Fortify, Rogers partner to develop 3D printed dielectric material systems for RF devices
EP&T MagazineElectronics Production / Materials Wireless materials RF wireless
Firms to leverage their areas of expertise to unlock scalable manufacturing of high-value RF components
Fortify, a Boston-based 3D printing startup, and Rogers Corp., a global leader in engineered materials for advanced connectivity and power electronics, have partnered to enable additive manufacturing of low-loss dielectric materials for radio frequency (RF) devices and electronics.
The collaboration allows both firms to leverage their areas of expertise to unlock scalable manufacturing of high-value RF components.
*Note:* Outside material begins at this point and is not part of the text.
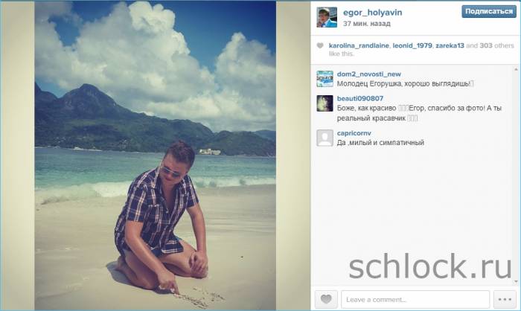
Task: Open egor_holyavin username link
Action: tap(372, 13)
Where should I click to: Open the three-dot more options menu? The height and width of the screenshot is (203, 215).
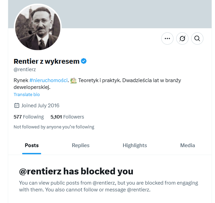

Rogers’s market dominance in low-loss, high frequency materials combined with Fortify’s advanced composite processing capabilities enables customers to efficiently design and print precision substrates, Luneberg-like Gradient Refractive Index lenses, and end-use components. Fortify’s Continuous Kinetic Mixing (CKM) powered DLP platform enables high-throughput production of fine-featured parts out of heavily loaded materials that are otherwise difficult to process.
“As our world becomes increasingly connected, so does the need for faster and higher capacity wireless connections,” says Trevor Polidore, new product development group leader at Rogers. “Partnering with Fortify will allow Rogers to deliver a complete solution for the manufacturing of 3D-printed dielectric components, enabling our customers to create the next generation of wireless systems.”